Le modèle collectif se présente comme une généralisation axiomatique de l’approche coopérative, fondée sur l’unique hypothèse d’efficience collective des décisions. L’addition d’une hypothèse de préférences individuelles séparables permet de décrire un processus de décision relativement simple : une première étape, collective, détermine la règle de partage des revenus ; les conjoints sont ensuite capables, dans un deuxième temps, de déterminer leur comportement en fonction de leurs préférences individuelles – égoïstes ou altruistes au sens du caring. Trois avantages de l’approche ont été soulignés : (i) la cohérence du projet avec le principe d’individualisme méthodologique, auquel l’approche unitaire faisait entorse, (ii) l’ouverture à un ensemble d’arrangements coopératifs plus important que celui retenu par la solution de NASH et donc moins contraignant du point de vue de la rationalité individuelle ; (iii) la portée empirique qui, à partir d’un nombre limité d’hypothèses, permet de contourner le problème d’estimation des points de statut quo, d’identifier les formes structurelles des comportements – règle de partage des revenus et préférences individuelles –, et de tester la validité de cette représentation.
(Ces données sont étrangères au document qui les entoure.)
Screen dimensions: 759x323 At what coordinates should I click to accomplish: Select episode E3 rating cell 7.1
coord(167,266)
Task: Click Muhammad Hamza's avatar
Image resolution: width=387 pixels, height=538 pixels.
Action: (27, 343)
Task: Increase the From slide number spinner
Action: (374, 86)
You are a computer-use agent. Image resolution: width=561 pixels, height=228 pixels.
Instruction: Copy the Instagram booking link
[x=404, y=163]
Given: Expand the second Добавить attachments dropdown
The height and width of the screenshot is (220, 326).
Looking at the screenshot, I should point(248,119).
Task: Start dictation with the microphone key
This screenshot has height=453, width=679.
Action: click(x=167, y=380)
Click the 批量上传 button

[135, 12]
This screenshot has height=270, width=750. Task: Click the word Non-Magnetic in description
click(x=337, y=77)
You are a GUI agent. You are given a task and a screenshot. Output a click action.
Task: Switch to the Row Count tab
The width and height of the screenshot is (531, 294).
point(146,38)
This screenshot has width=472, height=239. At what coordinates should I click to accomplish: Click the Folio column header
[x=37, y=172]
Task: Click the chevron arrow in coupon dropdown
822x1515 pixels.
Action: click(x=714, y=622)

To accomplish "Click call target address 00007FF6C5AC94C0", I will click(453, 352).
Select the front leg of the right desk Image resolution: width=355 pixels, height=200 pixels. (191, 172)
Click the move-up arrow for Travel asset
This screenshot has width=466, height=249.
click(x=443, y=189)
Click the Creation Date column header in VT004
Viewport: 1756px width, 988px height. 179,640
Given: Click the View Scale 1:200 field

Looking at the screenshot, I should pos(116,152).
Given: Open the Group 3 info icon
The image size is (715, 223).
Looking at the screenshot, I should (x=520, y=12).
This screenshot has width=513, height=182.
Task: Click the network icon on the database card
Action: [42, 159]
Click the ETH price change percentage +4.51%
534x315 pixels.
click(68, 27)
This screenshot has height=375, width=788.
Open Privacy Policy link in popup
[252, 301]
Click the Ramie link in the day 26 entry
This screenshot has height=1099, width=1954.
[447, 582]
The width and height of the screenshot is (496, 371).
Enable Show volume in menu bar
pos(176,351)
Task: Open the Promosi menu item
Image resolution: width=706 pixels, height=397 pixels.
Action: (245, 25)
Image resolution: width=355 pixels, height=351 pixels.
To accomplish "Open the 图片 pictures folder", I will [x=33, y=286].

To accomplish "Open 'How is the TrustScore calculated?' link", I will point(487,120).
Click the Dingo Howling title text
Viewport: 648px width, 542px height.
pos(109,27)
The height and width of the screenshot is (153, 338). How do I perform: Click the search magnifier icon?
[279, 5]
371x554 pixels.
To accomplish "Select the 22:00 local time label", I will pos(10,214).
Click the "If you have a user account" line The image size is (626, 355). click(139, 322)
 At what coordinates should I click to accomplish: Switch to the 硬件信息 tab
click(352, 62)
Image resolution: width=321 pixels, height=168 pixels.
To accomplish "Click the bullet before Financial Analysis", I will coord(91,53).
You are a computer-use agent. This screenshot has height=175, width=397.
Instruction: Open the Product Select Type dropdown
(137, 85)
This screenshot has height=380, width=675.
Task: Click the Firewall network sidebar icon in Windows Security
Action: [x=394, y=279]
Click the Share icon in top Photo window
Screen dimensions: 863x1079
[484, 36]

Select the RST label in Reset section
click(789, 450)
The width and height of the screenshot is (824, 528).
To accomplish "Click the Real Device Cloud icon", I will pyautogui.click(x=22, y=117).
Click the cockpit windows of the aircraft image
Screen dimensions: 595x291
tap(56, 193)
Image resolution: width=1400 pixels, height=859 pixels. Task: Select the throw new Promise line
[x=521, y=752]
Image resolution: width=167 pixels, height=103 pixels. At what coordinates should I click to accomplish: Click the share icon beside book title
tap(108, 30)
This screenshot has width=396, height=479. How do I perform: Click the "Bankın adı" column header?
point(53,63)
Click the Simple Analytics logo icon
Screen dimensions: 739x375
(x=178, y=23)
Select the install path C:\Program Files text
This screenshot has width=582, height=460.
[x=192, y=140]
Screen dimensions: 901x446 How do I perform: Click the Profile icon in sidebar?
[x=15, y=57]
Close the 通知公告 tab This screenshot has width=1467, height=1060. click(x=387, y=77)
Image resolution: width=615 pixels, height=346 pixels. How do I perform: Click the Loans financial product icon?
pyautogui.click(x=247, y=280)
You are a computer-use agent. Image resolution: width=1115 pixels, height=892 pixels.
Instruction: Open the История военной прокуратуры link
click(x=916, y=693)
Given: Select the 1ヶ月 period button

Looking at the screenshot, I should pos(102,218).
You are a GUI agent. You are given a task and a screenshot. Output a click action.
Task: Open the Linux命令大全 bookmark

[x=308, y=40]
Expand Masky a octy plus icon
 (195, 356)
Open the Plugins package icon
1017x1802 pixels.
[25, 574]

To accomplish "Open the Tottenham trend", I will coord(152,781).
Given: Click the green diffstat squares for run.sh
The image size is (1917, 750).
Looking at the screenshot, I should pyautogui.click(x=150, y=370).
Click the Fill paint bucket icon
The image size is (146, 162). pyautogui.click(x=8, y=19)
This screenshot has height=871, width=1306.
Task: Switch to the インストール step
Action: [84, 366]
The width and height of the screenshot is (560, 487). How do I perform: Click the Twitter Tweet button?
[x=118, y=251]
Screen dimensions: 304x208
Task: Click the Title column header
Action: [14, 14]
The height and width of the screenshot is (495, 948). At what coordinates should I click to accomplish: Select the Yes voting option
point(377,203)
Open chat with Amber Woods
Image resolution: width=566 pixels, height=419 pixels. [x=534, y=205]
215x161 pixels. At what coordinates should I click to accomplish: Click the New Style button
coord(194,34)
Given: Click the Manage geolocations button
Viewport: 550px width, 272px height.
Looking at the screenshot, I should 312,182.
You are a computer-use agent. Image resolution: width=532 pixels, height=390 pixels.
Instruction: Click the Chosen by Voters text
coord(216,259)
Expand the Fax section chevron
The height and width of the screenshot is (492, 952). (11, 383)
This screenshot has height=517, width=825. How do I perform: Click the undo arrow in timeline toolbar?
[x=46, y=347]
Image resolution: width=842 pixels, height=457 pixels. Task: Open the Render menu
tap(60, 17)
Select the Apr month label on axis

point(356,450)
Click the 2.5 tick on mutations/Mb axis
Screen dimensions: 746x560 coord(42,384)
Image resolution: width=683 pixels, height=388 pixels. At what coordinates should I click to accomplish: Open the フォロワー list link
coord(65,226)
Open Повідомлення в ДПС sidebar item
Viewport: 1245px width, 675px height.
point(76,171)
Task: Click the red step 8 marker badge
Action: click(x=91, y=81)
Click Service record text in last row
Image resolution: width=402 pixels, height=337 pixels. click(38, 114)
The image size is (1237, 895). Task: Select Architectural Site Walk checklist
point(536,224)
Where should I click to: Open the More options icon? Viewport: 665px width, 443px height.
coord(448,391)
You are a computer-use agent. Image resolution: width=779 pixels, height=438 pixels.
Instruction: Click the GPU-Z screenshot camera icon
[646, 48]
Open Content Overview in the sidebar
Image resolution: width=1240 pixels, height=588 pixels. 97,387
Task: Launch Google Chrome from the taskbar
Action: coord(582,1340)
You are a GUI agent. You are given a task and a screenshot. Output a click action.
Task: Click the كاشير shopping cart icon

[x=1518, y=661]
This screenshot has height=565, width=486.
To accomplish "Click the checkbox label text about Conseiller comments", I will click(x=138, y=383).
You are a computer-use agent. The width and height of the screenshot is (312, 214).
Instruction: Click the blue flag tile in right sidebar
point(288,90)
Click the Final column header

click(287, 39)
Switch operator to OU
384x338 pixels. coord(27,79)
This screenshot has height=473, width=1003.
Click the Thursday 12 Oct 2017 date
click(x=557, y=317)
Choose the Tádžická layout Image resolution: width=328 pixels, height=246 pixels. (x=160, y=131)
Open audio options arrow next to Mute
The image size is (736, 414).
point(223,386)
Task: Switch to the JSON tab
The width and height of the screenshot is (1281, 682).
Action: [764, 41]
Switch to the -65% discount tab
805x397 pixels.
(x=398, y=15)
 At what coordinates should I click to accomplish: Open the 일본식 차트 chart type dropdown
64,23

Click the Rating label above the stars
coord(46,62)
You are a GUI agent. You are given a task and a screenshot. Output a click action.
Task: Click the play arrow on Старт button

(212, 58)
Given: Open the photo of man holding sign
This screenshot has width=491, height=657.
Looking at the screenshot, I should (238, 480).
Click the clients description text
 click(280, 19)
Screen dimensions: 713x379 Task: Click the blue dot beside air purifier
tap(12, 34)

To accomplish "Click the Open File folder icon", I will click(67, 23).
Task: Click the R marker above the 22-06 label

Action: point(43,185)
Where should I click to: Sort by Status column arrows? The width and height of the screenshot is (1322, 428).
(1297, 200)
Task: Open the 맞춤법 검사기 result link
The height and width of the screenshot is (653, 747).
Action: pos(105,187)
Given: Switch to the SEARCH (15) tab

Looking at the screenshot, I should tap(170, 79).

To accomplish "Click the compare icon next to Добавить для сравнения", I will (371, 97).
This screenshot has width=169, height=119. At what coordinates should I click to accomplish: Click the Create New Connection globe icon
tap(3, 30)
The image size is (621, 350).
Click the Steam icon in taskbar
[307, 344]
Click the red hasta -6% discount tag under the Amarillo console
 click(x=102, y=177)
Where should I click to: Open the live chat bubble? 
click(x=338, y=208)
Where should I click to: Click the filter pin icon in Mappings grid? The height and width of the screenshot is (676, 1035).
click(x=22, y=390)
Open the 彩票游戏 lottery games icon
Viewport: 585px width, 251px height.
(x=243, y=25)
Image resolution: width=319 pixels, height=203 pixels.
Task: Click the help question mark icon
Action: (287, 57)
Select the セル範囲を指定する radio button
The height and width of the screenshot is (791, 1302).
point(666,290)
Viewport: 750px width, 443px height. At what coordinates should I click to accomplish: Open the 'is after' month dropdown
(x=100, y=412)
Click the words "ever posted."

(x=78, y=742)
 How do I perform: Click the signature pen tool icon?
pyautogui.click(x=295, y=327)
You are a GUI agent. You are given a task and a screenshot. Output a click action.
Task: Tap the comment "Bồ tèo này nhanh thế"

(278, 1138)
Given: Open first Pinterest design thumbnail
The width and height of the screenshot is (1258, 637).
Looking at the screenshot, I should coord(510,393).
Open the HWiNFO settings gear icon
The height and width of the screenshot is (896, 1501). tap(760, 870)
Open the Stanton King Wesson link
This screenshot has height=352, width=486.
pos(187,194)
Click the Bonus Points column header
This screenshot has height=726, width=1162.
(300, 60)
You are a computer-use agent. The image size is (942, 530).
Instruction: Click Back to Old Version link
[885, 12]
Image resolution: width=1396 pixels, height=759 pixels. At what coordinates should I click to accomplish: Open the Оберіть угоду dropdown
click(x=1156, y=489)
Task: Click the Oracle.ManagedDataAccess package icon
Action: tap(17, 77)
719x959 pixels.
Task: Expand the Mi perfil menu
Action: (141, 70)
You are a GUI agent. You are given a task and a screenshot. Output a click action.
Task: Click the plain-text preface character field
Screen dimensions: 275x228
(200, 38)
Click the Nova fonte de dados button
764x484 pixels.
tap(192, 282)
A ce titre, plusieurs travaux ne rejettent pas les restrictions du modèle collectif, alors que le modèle unitaire est systématiquement rejeté. Les restrictions du modèle collectif sont toutefois rejetées – dans certains travaux – au sein de groupes de population particuliers comme par exemple les parents

d’enfant(s) en âge préscolaire. Cette rationalisation des décisions collectives s’effectue toutefois au prix d’une ignorance totale de l’intérêt intrinsèque porté par les conjoints à la nature de leur relation : sa valeur est uniquement instrumentale, de sorte que, en dernier lieu, seul compte le résultat accompli en termes de partage des revenus entre les conjoints, en considérant ces derniers comme de simples partenaires-cohabitants. Pourtant, comme le soulignent eux-mêmes BEN-PORATH (1980) et POLLAK (1985), cet intérêt pour la relation, constitutif de leur identité,

représente le cœur même de l’établissement de comportements coopératifs, et plus encore de la création d’une organisation économique tout à fait particulière. Cette valeur n’est pourtant pas strictement reflétée par la règle de partage des revenus – traduisant le fait que la nature de la relation n’est pas strictement réductible à son contenu : un partage de revenus donné – et l’état des consommations individuelles qui lui sont associées – correspondra ainsi par exemple à des situations de bien-être différentes selon que le revenu a été acquis par un transfert autoritairement décidé par le conjoint, ou de façon autonome. Elle aura une incidence sur les décisions d’offre de travail puisqu’une femme pourra par exemple préférer gagner par son travail un revenu moindre que ce qu’elle pourrait obtenir de son conjoint sans travailler. En ne considérant que les états de consommation et de loisir comme base d’information sur le bien-être, le cadre utilitariste semble, plus fondamentalement, incapable de considérer la variété de nature des relations conjugales qui peuvent être établies par les conjoints, qui soutiennent une perception variable du travail et des obligations familiales, et supportent des calculs et des formes d’organisation différentes. On en déduit la nécessité de concevoir la famille comme une organisation politique, et de concevoir alors les correspondances existant entre les différents registres de relation possibles, leur encastrement social, et la variété des formes d’organisation domestique.